パクリやただのホラーという批評が的はずれだと分かった。

**ネタバレ注意**
ゲームをクリアした人むけのレビューです。

長文感想

通常ホラーといえばスプラッタ、怪談、サイコホラーなど文化的、生得的に感じ取れる恐怖を逆に楽しむものである。
本作のホラーは確かに血なまぐさいところがあるものの、プログラムバグの演出という正常を知った上でバグ演出を楽しむという形式を多様しており、万人が楽しめるゲームではない。
といってもここまで読みにくるような方なら十分楽しめるので安心ください。
途中、空白の選択肢や、強制的にカーソルが動くなど、あえて「選ぶ」「無理矢理逆らう」など好奇心をくすぐらせる工夫がありそこに飛び込んでこそ本作を楽しめるだろう。
正常と異常を織り交ぜた本作は人を選ぶが、はまる人にははまるようになっている。

ストーリーはというと、ホラー系はカタルシスなくして語れない作品が多いのだが、本作は限界を探った結果残念ながらすっきりした事にはならなかった。

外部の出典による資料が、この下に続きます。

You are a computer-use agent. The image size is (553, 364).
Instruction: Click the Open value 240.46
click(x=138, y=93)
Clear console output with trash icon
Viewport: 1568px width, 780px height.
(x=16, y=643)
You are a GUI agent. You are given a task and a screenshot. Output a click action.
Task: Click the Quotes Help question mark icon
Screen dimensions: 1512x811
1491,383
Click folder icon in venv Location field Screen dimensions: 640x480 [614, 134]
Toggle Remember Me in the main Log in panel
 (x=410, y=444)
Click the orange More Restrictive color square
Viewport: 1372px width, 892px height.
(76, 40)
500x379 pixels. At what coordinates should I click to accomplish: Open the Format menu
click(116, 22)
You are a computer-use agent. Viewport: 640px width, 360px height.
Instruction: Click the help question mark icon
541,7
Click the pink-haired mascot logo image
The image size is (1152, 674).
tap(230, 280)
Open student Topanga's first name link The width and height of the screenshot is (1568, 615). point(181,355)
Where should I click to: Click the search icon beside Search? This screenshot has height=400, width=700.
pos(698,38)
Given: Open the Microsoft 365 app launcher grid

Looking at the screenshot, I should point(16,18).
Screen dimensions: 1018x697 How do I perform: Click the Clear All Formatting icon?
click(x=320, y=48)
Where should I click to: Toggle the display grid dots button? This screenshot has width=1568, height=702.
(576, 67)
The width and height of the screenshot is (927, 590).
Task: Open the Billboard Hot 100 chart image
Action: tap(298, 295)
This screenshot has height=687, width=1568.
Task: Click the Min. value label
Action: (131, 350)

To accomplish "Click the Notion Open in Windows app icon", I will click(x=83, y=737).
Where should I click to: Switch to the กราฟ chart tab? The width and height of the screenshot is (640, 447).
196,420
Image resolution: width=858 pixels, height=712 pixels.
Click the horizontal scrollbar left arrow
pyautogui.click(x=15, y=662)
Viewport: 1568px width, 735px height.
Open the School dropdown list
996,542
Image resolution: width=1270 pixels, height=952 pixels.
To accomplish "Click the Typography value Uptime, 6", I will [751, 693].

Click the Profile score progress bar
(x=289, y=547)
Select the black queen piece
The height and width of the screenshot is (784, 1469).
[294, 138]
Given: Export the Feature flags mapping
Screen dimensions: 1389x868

しかし世界中の同志によるIF世界のモッドが作成され、それぞれのエンドをつなぐことができているので、自分だけの解釈をたのしんで欲しい。

セーブデータが消える演出が某ゲームのパクリと言われるが、その次元では話にならない。
本作はデータの海の中から現実世界へ上陸することを試みる作品なので、どのみち現実にはセーブデータなどないのだ。いつでも戻れるならば、現実には到達しない。最初はゲームの世界から始まるのでセーブがあったというだけである。
ちなみに、どうしても必要ならばPC内の別のフォルダに環境ごとコピーすれば好きなところから始められる。

今でもモッドの更新が行われているところから、本作が世界で愛される作品であることは間違いないだろう。